> [YOUR ASSIGNMENT] Exactly the lines from the one with "This screenshot has width=1445, height=840." through the end of the material are to be output, both included, with no other text.

#####

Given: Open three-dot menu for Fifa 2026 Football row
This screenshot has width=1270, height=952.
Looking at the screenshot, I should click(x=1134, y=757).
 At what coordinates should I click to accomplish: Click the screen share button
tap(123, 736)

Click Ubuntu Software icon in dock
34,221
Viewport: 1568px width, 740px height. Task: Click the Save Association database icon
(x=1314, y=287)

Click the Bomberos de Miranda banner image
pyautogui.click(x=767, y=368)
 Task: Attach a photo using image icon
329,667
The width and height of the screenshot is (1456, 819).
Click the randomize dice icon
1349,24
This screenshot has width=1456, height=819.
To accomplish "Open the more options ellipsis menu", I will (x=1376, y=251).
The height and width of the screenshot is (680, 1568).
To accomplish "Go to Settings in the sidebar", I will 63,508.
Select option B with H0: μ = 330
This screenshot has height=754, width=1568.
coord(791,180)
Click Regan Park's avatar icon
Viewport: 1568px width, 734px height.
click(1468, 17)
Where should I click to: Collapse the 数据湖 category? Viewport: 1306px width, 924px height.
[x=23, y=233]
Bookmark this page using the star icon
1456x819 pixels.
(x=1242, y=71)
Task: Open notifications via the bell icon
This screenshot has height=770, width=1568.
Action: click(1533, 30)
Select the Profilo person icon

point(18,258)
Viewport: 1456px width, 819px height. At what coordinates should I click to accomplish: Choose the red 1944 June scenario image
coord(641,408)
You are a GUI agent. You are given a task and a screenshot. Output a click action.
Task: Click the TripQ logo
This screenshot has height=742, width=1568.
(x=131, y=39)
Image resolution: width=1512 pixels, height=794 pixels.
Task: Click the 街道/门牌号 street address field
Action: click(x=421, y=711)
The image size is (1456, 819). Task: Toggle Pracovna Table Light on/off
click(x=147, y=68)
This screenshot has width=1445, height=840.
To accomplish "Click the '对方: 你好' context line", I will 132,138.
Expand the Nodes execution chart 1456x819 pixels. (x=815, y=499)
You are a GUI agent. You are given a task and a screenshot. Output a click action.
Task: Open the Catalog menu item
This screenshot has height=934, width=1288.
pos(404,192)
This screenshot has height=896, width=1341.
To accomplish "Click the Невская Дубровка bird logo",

#####

> [SOLUTION FOR THIS EXERCISE]
This screenshot has width=1445, height=840.
To accomplish "Click the '对方: 你好' context line", I will 132,138.
Expand the Nodes execution chart 1456x819 pixels. (x=815, y=499)
You are a GUI agent. You are given a task and a screenshot. Output a click action.
Task: Open the Catalog menu item
This screenshot has height=934, width=1288.
pos(404,192)
This screenshot has height=896, width=1341.
To accomplish "Click the Невская Дубровка bird logo",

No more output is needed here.